* Exercise requirements: Tally the lines in the entries where the string "cookies" appears, and write only the total.

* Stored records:
^^^^^^^^^^^^^^^^
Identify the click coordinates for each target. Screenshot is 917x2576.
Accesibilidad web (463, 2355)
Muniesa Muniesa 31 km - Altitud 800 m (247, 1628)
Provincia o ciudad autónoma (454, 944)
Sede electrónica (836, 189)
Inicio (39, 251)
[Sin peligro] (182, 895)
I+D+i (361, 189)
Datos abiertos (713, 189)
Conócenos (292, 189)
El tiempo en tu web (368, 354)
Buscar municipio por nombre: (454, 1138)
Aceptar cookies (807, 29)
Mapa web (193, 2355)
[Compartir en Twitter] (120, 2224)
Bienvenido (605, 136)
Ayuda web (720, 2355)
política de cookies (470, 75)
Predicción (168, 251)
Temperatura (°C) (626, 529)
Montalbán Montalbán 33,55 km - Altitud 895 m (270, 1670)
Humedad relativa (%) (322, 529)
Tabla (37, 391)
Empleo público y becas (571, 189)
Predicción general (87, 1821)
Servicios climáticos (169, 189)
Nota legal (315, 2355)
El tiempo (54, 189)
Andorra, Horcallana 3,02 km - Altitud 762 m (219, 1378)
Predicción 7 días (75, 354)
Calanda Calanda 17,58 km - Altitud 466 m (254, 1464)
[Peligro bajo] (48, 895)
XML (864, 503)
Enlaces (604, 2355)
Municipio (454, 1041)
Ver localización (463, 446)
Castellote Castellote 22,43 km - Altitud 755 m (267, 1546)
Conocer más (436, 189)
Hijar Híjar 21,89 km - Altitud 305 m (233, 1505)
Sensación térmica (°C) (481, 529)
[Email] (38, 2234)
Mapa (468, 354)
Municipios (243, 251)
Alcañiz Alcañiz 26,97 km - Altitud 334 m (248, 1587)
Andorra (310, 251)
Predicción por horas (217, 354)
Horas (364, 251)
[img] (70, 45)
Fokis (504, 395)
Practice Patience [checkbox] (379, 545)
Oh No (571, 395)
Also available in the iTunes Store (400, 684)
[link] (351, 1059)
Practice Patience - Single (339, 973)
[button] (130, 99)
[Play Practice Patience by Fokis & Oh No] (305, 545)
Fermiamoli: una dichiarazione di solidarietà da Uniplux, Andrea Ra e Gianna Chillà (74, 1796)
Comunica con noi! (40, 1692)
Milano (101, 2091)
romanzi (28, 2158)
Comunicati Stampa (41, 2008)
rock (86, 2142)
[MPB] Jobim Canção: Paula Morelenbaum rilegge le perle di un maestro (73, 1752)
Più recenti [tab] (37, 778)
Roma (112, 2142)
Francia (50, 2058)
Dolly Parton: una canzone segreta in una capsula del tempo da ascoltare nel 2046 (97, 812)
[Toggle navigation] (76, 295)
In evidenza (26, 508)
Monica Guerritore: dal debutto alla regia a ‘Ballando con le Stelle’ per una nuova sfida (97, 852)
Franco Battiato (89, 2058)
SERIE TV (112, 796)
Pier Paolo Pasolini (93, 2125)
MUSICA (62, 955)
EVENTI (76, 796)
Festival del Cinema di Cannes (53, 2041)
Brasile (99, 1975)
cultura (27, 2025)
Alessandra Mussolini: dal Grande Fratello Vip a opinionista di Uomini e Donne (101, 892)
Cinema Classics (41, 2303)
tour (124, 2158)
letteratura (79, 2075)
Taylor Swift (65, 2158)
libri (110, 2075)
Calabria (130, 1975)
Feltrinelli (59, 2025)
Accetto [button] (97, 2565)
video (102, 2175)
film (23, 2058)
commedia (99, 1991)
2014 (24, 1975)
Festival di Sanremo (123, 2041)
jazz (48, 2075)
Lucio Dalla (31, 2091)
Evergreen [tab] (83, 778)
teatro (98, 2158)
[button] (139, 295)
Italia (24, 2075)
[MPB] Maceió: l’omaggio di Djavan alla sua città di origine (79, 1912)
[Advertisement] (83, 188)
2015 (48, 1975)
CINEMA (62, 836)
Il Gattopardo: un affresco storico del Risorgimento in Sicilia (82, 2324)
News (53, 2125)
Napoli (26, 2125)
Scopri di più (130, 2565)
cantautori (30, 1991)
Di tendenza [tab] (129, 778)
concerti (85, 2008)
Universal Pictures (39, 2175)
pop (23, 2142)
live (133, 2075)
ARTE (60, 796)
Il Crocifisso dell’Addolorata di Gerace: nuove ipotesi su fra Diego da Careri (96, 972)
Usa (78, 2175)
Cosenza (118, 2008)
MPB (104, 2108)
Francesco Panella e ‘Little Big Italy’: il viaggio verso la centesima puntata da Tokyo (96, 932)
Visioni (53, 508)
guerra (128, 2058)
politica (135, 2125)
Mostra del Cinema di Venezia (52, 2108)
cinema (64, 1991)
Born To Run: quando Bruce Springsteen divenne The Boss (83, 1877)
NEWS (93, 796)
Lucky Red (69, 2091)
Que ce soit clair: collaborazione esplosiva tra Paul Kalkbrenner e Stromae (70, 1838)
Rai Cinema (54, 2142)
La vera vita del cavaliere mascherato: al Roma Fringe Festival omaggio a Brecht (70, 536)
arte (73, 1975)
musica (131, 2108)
^^^^^^^^^^^^^^^^
* Solved problem: 2